# Switching eth0/eth1 assignments

## MLS100

Is it possible to force eth0 to be assigned to a specific card? I don't know why, but when I removed my old network card and replaced it with a gigabit ethernet card, it assigned the new card as eth0, even though the old card in the same slot was eth1.

Yes I can work around this but I prefer to just switch the assignments if its possible.

Thanks much,

/MLS

----------

## noice

it's possible if you use UDEV

look at here

----------

## MLS100

Hmm..

I added

KERNEL=="eth*", SYSFS{address}=="00:XX:XX:XX:XX:XX", NAME="eth0"

KERNEL=="eth*", SYSFS{address}=="00:YY:YY:YY:YY:YY", NAME="eth1"

to /etc/udev/rules.d/50-udev.rules

and rebooted but no dice.

/MLS

----------

## noice

 *MLS100 wrote:*   

> KERNEL=="eth*", SYSFS{address}=="00:XX:XX:XX:XX:XX", NAME="eth0"
> 
> KERNEL=="eth*", SYSFS{address}=="00:YY:YY:YY:YY:YY", NAME="eth1"
> 
> 

 

try

```
KERNEL=="eth1", SYSFS{address}=="00:XX:XX:XX:XX:XX", NAME="eth0"
```

do you have Udev 103?

----------

## firehawk

I put my udev rule in : /etc/udev/rules.d/70-persistent-net.rules

```

SUBSYSTEM=="net", DRIVERS=="?*", ATTRS{address}=="00:XX:XX:XX:XX:XX", NAME="eth0"

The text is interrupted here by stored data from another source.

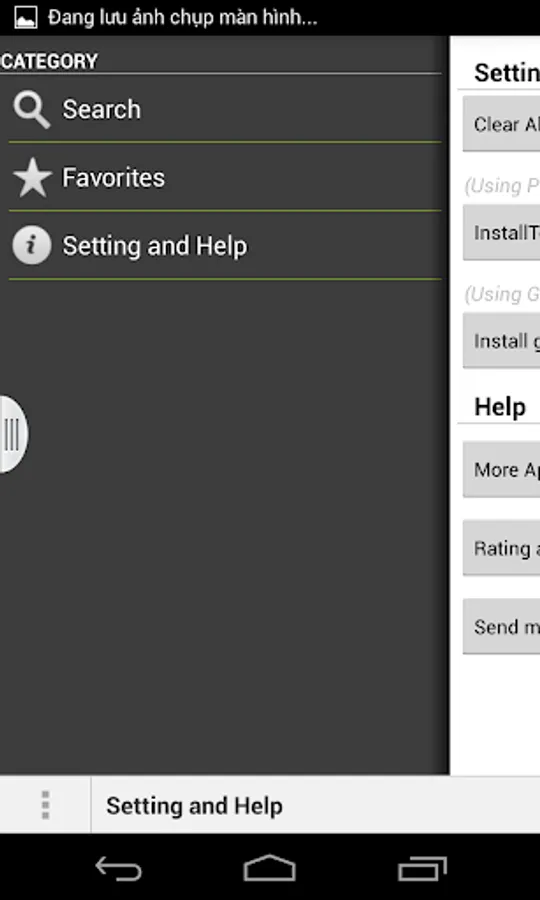Click the More Apps button
This screenshot has width=540, height=900.
[501, 470]
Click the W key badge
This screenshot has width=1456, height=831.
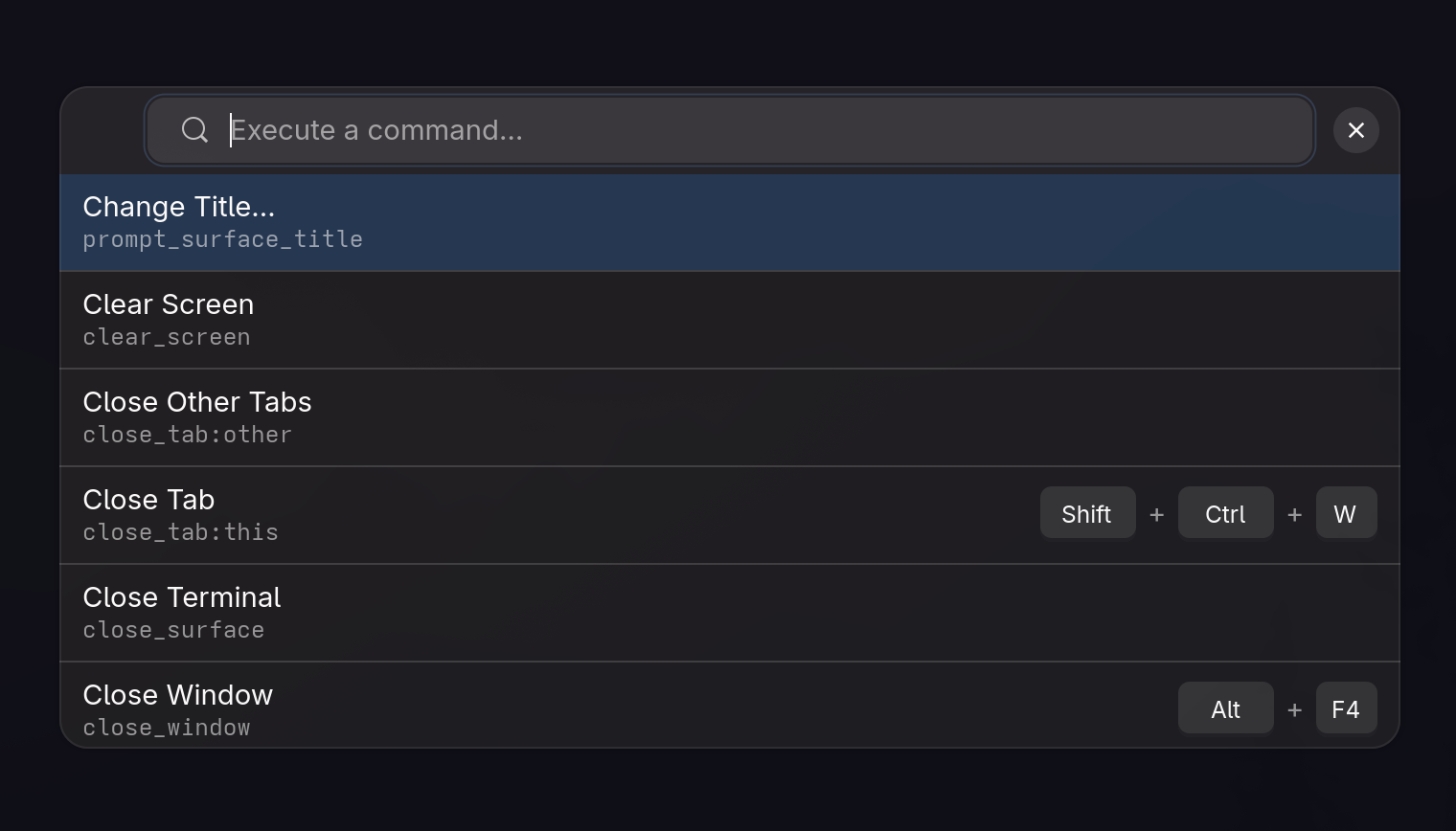[x=1345, y=514]
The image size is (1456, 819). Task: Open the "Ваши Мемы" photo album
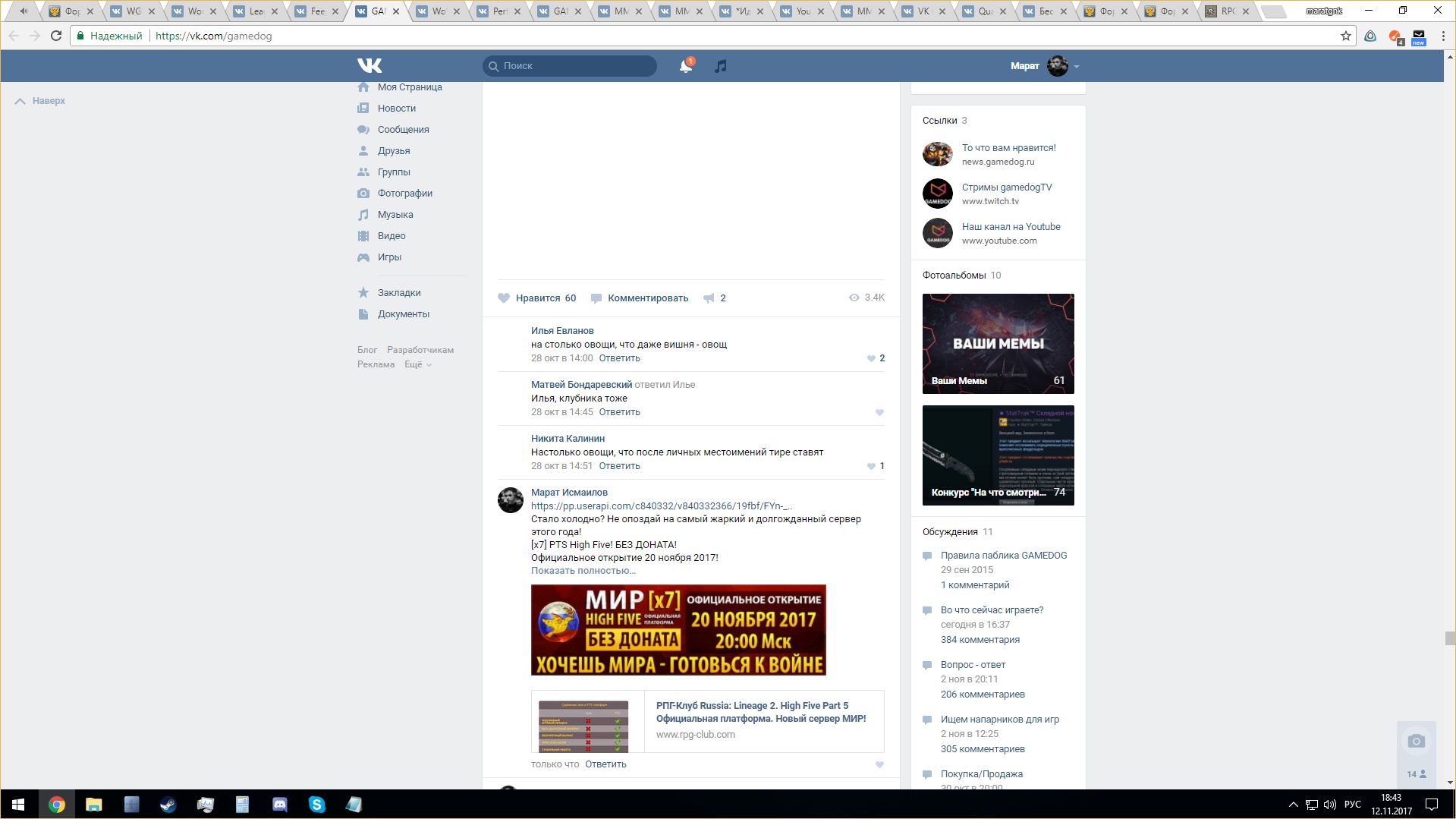(998, 343)

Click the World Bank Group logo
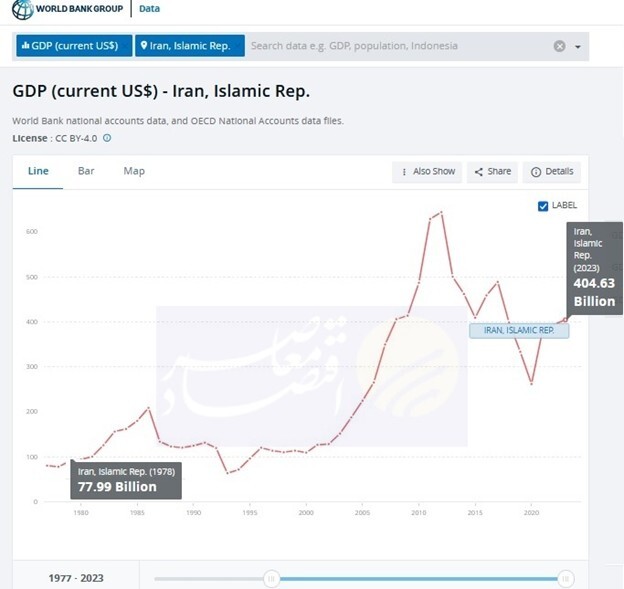66,9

SUBSYSTEM=="net", DRIVERS=="?*", ATTRS{address}=="00:ZZ:ZZ:ZZ:ZZ:ZZ", NAME="eth1"

```

See if it helps you?

----------

## MLS100

Nah, I'm still using 087. Is an upgrade necessary for it to work properly? I upgraded udev on my laptop and was unable to revert back to 087 after it broke a couple things, so I'm reluctant to upgrade it on this machine.

I'll try your suggestions when I get home, thanks.

/MLS

----------